Structural and biochemical characterization of the yeast HD domain containing protein YGK1 reveals a metal-dependent nucleoside 5'-monophosphatase.

HD-domain is a conserved domain, with the signature of histidine and aspartic (HD) residues doublets. HD-domain proteins may possess nucleotidase and phosphodiesterase activities, and they play important roles in signaling and nucleotide metabolism. In yeast, HD-domain proteins with nucleotidase activity remained unexplored. Here, we biochemically and structurally characterized two HD domain proteins YGK1 (YGL101W) and YB92 (YBR242W) from Saccharomyces cerevisiae as nucleoside 5'-monophosphatases, with substrate preference for deoxyribonucleoside 5'-monophosphatase over ribonucleoside 5'-monophosphatase.
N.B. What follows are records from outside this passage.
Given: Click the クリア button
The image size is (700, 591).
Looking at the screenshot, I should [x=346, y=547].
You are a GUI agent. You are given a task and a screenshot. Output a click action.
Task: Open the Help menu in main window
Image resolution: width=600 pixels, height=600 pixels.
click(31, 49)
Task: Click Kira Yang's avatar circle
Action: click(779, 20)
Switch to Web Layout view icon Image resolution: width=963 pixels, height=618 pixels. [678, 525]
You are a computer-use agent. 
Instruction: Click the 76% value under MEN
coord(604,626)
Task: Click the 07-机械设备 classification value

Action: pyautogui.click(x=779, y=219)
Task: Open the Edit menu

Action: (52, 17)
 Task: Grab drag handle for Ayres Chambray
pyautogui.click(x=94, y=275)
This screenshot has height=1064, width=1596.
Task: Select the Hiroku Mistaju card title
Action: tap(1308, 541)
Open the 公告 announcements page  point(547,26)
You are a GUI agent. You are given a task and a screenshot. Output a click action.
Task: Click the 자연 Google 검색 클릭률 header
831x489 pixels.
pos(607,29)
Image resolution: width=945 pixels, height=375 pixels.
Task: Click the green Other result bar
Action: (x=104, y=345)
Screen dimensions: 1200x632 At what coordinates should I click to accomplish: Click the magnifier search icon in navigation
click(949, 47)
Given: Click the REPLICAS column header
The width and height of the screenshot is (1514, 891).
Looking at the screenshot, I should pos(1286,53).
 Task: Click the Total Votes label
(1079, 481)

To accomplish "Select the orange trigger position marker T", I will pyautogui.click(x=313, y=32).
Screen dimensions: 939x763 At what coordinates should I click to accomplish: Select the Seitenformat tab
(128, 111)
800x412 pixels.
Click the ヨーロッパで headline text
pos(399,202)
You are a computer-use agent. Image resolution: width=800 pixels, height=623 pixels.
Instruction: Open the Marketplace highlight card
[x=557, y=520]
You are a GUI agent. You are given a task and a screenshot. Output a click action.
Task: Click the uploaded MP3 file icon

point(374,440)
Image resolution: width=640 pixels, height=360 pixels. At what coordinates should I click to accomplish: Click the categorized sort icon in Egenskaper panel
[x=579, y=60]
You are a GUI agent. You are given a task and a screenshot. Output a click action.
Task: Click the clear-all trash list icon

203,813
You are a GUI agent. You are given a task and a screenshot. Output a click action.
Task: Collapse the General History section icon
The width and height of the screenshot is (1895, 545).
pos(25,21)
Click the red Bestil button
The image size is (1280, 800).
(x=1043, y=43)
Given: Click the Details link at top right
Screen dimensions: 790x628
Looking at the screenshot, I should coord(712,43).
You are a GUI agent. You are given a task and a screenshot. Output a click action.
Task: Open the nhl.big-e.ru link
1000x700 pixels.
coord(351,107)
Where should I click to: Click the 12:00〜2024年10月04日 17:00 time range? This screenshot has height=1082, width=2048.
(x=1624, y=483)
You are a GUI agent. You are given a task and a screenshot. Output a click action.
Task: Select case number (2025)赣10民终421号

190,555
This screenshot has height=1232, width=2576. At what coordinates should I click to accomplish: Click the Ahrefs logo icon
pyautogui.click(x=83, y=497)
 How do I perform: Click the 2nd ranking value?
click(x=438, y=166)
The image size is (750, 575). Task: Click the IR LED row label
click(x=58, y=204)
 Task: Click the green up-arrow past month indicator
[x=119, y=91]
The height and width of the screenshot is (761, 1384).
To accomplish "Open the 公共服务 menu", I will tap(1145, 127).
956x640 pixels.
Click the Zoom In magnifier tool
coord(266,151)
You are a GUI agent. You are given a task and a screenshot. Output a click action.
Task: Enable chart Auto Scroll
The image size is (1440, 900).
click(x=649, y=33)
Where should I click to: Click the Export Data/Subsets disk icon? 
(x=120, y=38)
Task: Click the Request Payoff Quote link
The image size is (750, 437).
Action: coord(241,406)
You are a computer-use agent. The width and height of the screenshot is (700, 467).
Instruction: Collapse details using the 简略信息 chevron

By determining the crystal structure of YGK1, we unveiled that YGK1 structure resembled as the crystal structure of YfbR from E. coli. Size-exclusion chromatography and crosslinking studies suggested that YGK1 and YB92 existed in the form of a dimer, respectively, which were consistent with structural observation of YGK1. Site-directed mutagenesis demonstrated that more extensive conserved residues near the divalent metal coordinating active site were essential for YGK1 activity than previous suggested. The metal coordinating His89 and Asp90, and the neighboring conserved Glu93, Glu114 and Glu145 were individually critical for catalysis. In addition, alignments suggested that three flexible loops with hydrophobic residues might be implicated in substrate selectivity to nucleoside moiety. Together, our comparative structural and mutational studies suggested that YGK1 and YB92 functioned as 5'-nucleotidases in S. cerevisiae.